Blazor: a web UI framework running C# and .NET in the browser

Luke Canvin

The next generation of ASP.NET is on the horizon

Back in August we ran a lunchtime miniconf video that introduced us to Blazor. It began as a proof of concept from ASP.NET team member Steve Sanderson, who saw an opportunity to run C# and .NET code natively in the browser by compiling it to WebAssembly – a highly performant, assembly-like language that runs alongside JavaScript.

Back then he was using an old open-source project called DotNetAnywhere to provide access to a basic .NET runtime that could be compiled to WebAssembly. He was able to create a simple web app framework, which he called Blazor, that let him run a .NET web app, written in C#, serving pages to the user directly from code running on the browser’s JavaScript engine.

This was an exciting prospect, and although Blazor was a quickly hacked-together concept, it rapidly gained a lot of interest from developers, who could see the potential of being able to write client-side app code using C# and .NET, even sharing code between back and front end.

Mono to the rescue

One important missing piece was a proper .NET runtime that could run in WebAssembly. In steps Mono, which has been part of Microsoft since 2016 and a key part of Xamarin’s cross-platform support. Mono announced that it would be supporting WebAssembly, meaning that there would indeed be a full and Microsoft-backed implementation of the .NET runtime that could run in a browser.

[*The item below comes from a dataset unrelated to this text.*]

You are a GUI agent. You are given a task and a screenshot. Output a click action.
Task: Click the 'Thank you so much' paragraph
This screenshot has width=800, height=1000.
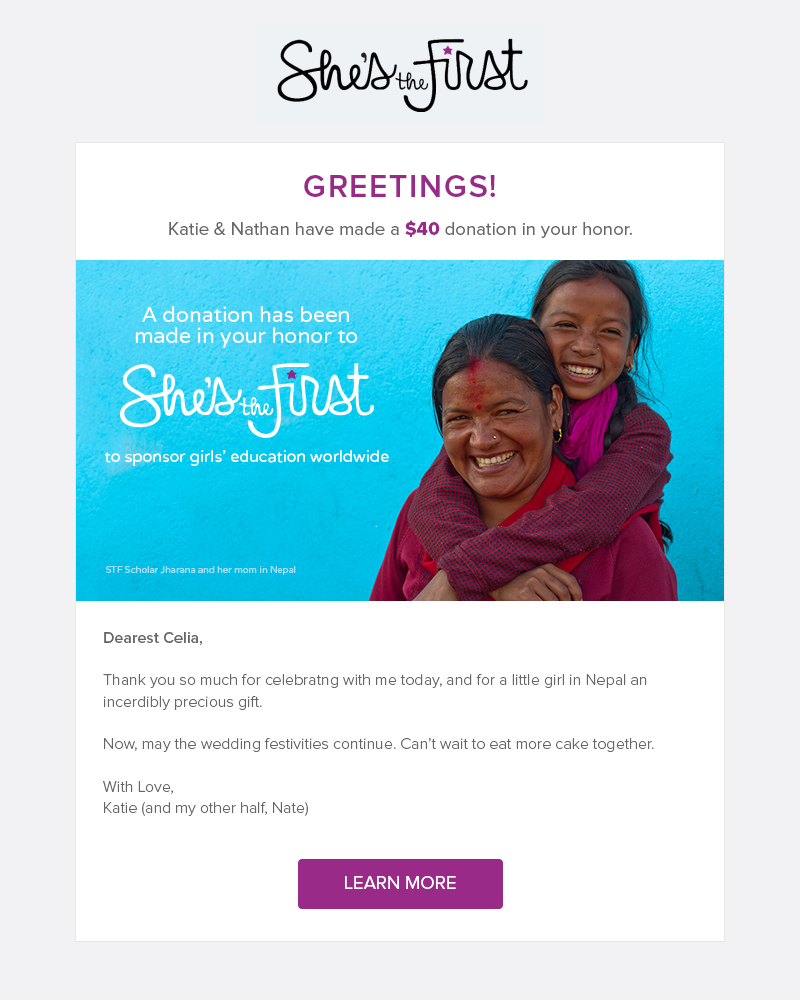tap(375, 691)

Becoming an official ASP.NET project

Skip forward to 6 February 2018, when the ASP.NET team announces that it has brought the project into its portfolio, initially as an “experimental project” and already available open source on github, with issue tracker, ability to submit pull requests, and so on. The team’s intention is to develop it into an app framework that allows you to use .NET to build the client side of your application, an alternative to React, Angular, etc. This means:

  • a component model for building composable UI
  • routing
  • layouts
  • forms and validation
  • dependency injection
  • JavaScript interop (to call into ‘normal’ JavaScript libraries and APIs)
  • live reloading in the browser during development
  • server-side rendering
  • full .NET debugging both in browsers and in the IDE
  • rich IntelliSense and tooling
  • ability to run on older (non-WebAssembly) browsers via asm.js polyfill
  • publishing and app size trimming

The future of ASP.NET

This has the feeling of something big. There seem to be few technical impediments that could throw it off course. The team just needs to build out its framework and tooling. To me, it seems there is little chance this will not be a new direction for ASP.NET and one that is sure to be extremely popular with .NET development teams, both for the front/back-end code sharing and the ability to leverage their existing skills and tools.

Steve Sanderson has posted an article on some deeper technical details of how the framework works (there’s also an FAQ). He also mentions that while still in its very early days, it’s not too early to take a look and even to contribute. If you ever wanted to make an impact on the future of .NET, this is a real opportunity.

PS: the fact that Mono is now running on WebAssembly also provides Xamarin with the possibility to publish Xamarin.Forms apps to the web. That’s a lot more work than Blazor, but you can’t help but imagine that they have an ambition to make it happen.

  • Peter Morris

    Blazor is ace. I spent the past year developing software in Angular + NGRX/Store. So much boilerplate! So for a learning exercise I decided to write a Flux/Redux library for Blazor. Having strong-typing and reflection from C# made it a fantastic experience! Blazor is going to replace those javascript libraries, without a doubt!